> _TEXTE SÉLECTIONNÉ_:
* * * * *
Pour 13 habitat, le réchauffement climatique en cause
Contacté par Marsactu, le bailleur assure qu’il agira “s’il existe une solution pour permettre aux gens de récupérer leurs affaires”. Quitte “à utiliser un hélicoptère”, va même jusqu’à dire Jean-Louis Ervoes, directeur de 13 habitat. Mais pour le moment, poursuit-il, des experts mènent des études pour identifier les causes de ces importantes fissures qui mettent en péril la structure du bâtiment. Ce sont ces études qui permettront de définir la suite des évènements. Si le directeur de 13 habitat est dans l’incapacité de donner une date de rendu des conclusions définitives, selon les premiers éléments, un retour des familles n’est pas envisageable, assure-t-il, et ce, de manière “quasi certaine”. À ce stade, la démolition serait donc l’hypothèse la plus probable.
Mais pour 13 habitat, les premiers éléments des expertises apportent aussi une bonne nouvelle. “Nous sommes rassurés en termes de responsabilité”, s’aventure Jean-Louis Ervoes qui met en avant une cause : le réchauffement climatique. “Nous attendons des compléments géotechniques mais cela est sans doute lié au réchauffement climatique. Pendant les grandes sècheresses, d’importants désordres peuvent apparaître d’un coup”, justifie-t-il auprès de Marsactu. Pour lui, les désordres des bâtiments aujourd’hui en péril sont apparus “soudainement”, écartant un défaut d’entretien. Sur place, les questions de réchauffement de la planète ne sont pas vraiment au centre des préoccupations.
“Tout sauf 13 habitat !”
* * * * *
> _EXTRAIT DES DONNÉES_:
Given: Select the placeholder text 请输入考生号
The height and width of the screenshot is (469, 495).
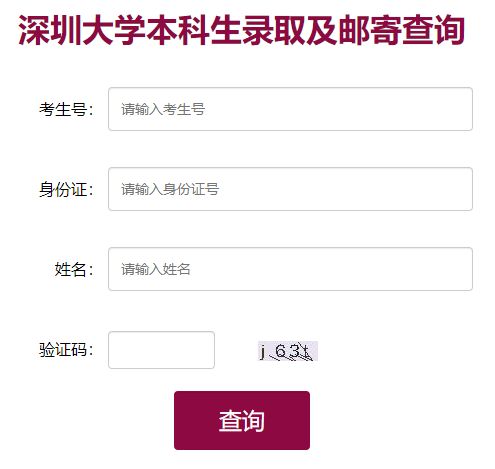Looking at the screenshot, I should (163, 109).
* * * * *
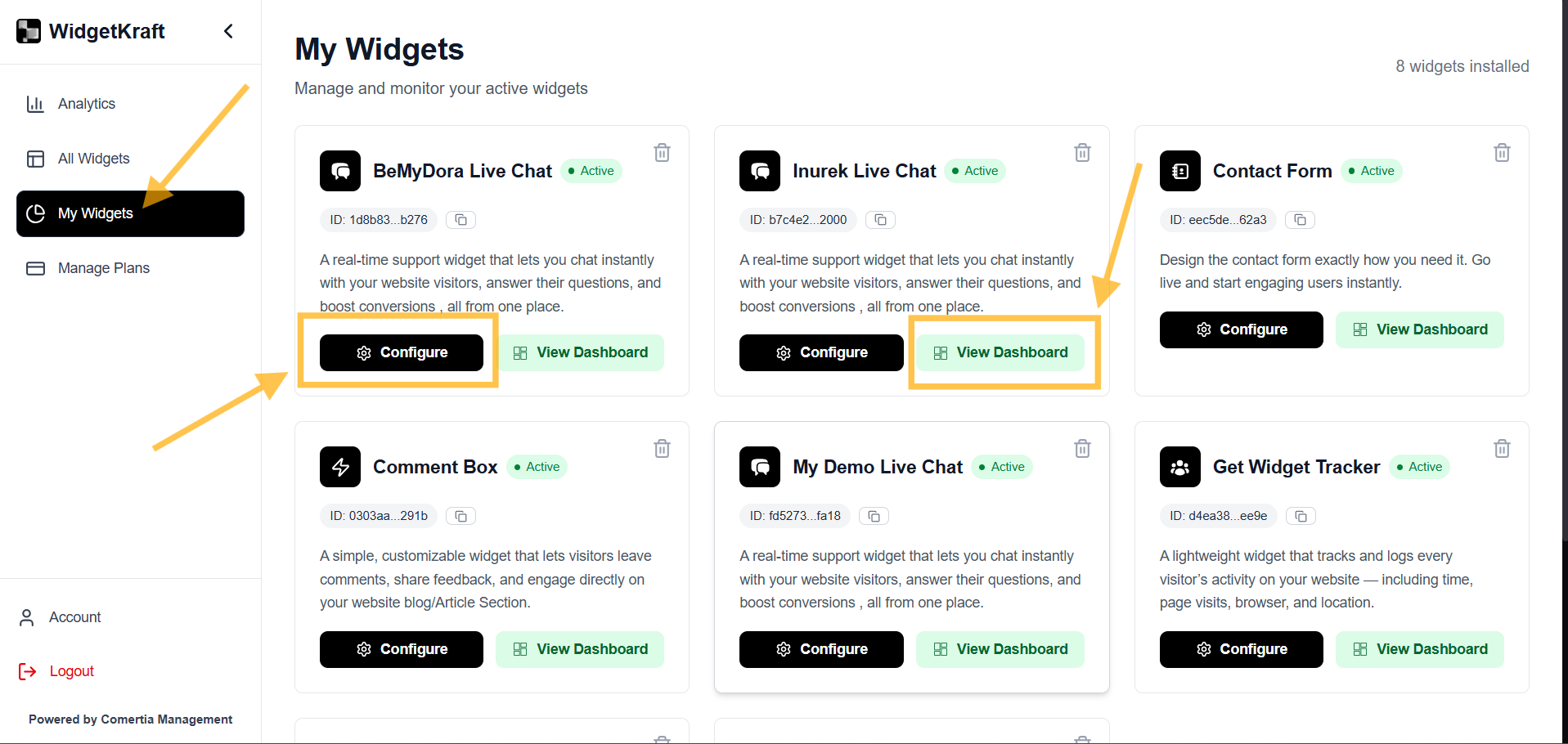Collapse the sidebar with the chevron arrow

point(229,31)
* * * * *
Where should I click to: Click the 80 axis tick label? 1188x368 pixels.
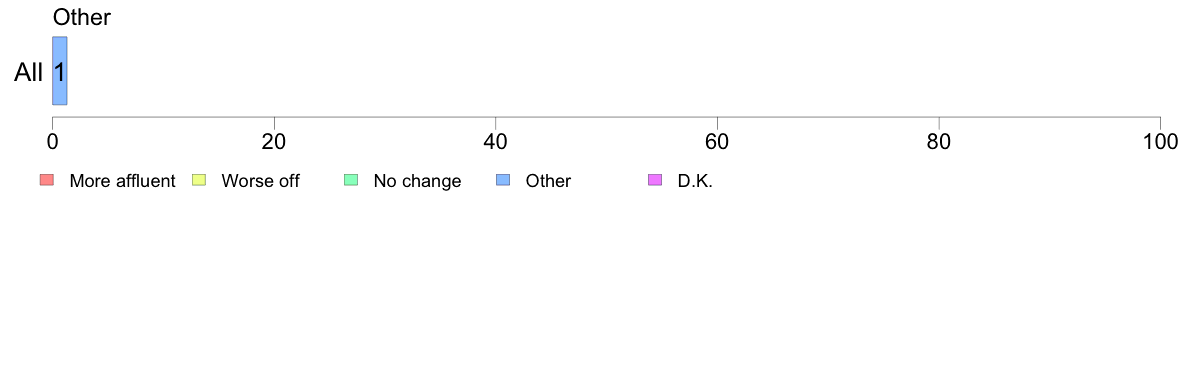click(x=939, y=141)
* * * * *
> _LES CONSIGNES_:
1. D'après le texte sélectionné, quel moyen le directeur de 13 habitat se dit-il prêt à utiliser pour que les gens récupèrent leurs affaires ?
2. Réécrivez le passage du texte sélectionné compris entre « Pour 13 habitat, le réchauffement » et « la plus probable. », inclus, en changeant « hélicoptère » en « camion-grue ».

> _RÉPONSES AUX CONSIGNES_:
1. Un hélicoptère.

2.
Pour 13 habitat, le réchauffement climatique en cause
Contacté par Marsactu, le bailleur assure qu’il agira “s’il existe une solution pour permettre aux gens de récupérer leurs affaires”. Quitte “à utiliser un camion-grue”, va même jusqu’à dire Jean-Louis Ervoes, directeur de 13 habitat. Mais pour le moment, poursuit-il, des experts mènent des études pour identifier les causes de ces importantes fissures qui mettent en péril la structure du bâtiment. Ce sont ces études qui permettront de définir la suite des évènements. Si le directeur de 13 habitat est dans l’incapacité de donner une date de rendu des conclusions définitives, selon les premiers éléments, un retour des familles n’est pas envisageable, assure-t-il, et ce, de manière “quasi certaine”. À ce stade, la démolition serait donc l’hypothèse la plus probable.